I was turning a ripe old age and wanted to improve my physical conditioning. My program included hoisting two 15-pound dumbbells and two sets of twenty sit-ups. This exercise, intended to preserve my last trace of youth, resulted in a self-inflicted injury of my left elbow. After a very uncomfortable month, I relented and sought out an orthopedic surgeon. (Why not a rheumatologist and/or a primary care physician? Read on.)

After taking a brief history of my non-existent medical conditions (except previous detached retinas), my physician told me I needed to have an x-ray taken of my elbow. I asked why I needed an x-ray and stated that I didn’t want one prior to seeing the orthopedist. After conferring with the surgeon, the reply from the physician was simple and direct: NO X-RAY, NO VISIT.

So my doctor—without telling me why or initiating a conversation with me to go over the risks and benefits of such an x-ray—demanded that I have the x-ray. I guess I am not the hero type; I relented. I felt, as I’m sure most patients have felt at one time or another, that I was put in a precarious and untenable position. I had a vacation to go on and wanted to see a doctor before I left. It was perfectly clear that there was no way I would be seen quickly if I protested further, so without ever having a physical exam by a physician, I consented to an x-ray.
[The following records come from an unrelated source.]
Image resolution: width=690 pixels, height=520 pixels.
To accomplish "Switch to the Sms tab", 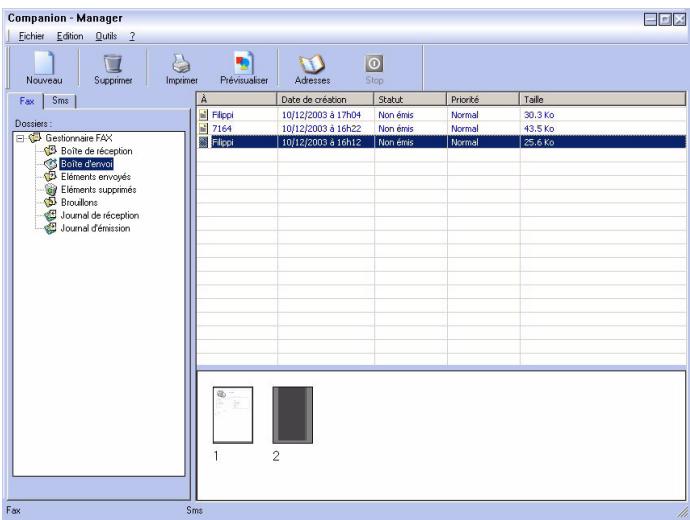I will (60, 101).
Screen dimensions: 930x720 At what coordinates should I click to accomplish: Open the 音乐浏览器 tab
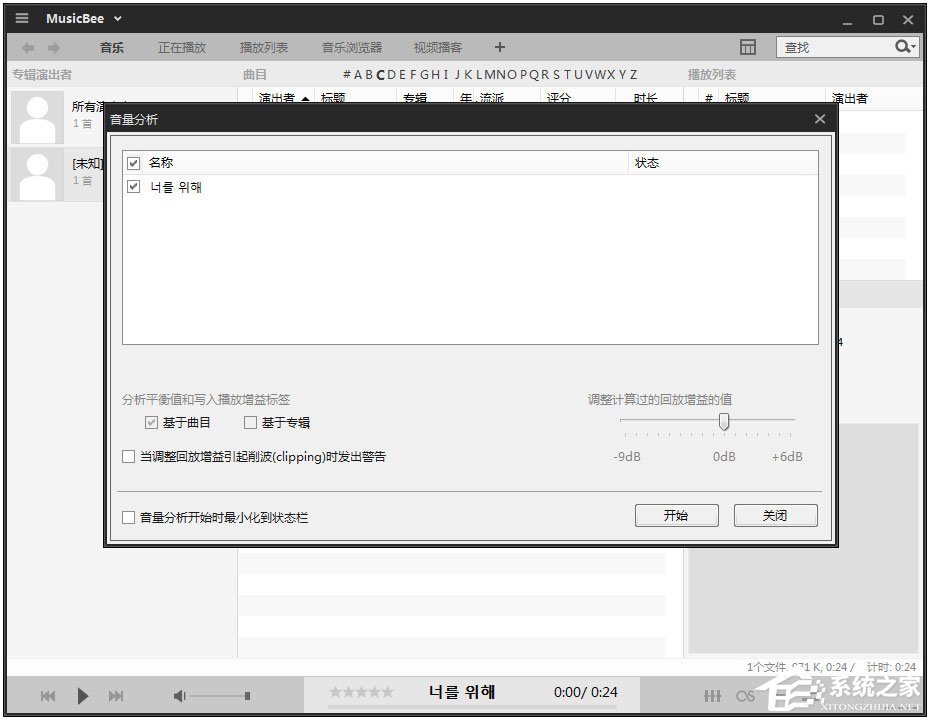click(350, 46)
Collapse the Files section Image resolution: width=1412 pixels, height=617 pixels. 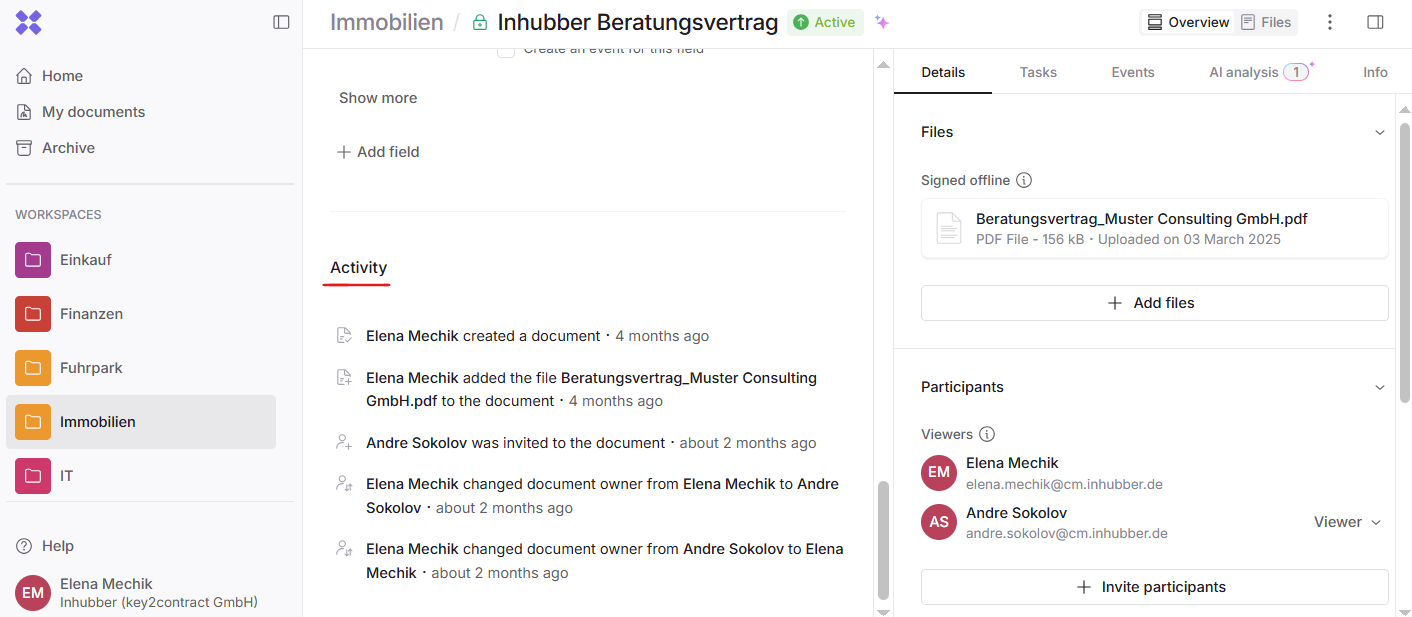[x=1380, y=133]
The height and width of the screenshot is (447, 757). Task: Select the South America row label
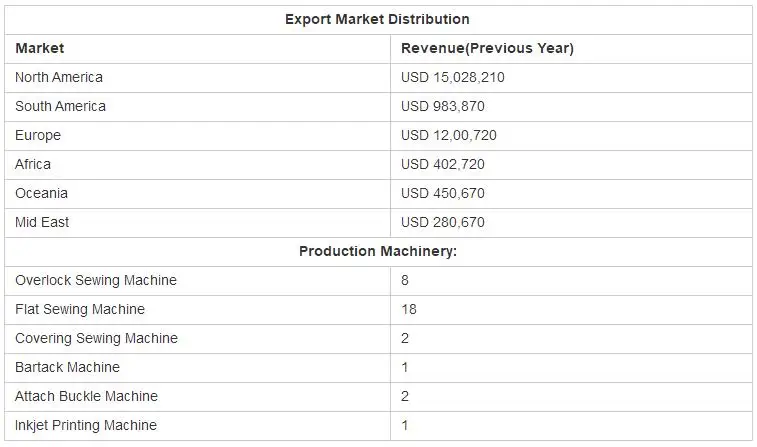click(x=60, y=106)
Maybe there should be a new policy: no visit, no x-ray.

I wish my visit had gone as follows:

  1. the physician examined my elbow;
  2. after a physical exam, he determines I have tendonitis;
  3. we have a conversation about whether to do an x-ray to find any bone fragments or calcification and discuss the benefits and risks of the test;
  4. I was asked how I wanted to proceed, given my circumstances (and I wasn’t subjected to, “If it was my mother…” to sway my decision.)

It was a fairly easy diagnosis and treatment, although the prescribed course of resting my arm is not easy for an active person. I wish my treatment plan had included a conversation that centered on ways to rest the left arm rather than being handed a prescription for a wrist brace.

Great variation of practice was demonstrated in this somewhat painful elbow. A rheumatologist friend told me he would have prescribed an elbow brace in lieu of a wrist brace, and anti-inflammatory drugs. So I sometimes wear a wrist brace and sometimes an elbow brace but most of all, I try to figure out how to barely use my left arm – a hard feat.

As a patient I should, whenever feasible, have the power to control what happens to my own body and to have choices about the radiation inflicted on my body. “Nothing about my body without me,” to adapt a phrase often used by Don Berwick, MD. There is growing evidence of the danger of radiation exposure. (They were careful to place protection over my “family jewels” as they x-rayed my wrist.) It is not about just the one x-ray, it’s the accumulation of x-rays over 20 to 30 years and beyond that worries me. I think an x-ray was unnecessarily done “to” me in this instance and would have felt more comfortable refusing the x-ray for the sake of my long-term health. Others may chose otherwise but the evidence is clear that informed patients generally opt for less care rather than more and when given an opportunity, they “choose wisely.”

This experience highlighted the lack of patient-centered care and shared decision-making – two keys to Choosing Wisely®– in the current system. The kind of care I received must change and it can by putting more of the focus on patients and appealing to the professional values of physicians and organizations. All patients should be offered only what they need and they should be involved in the decisions that affect their bodies.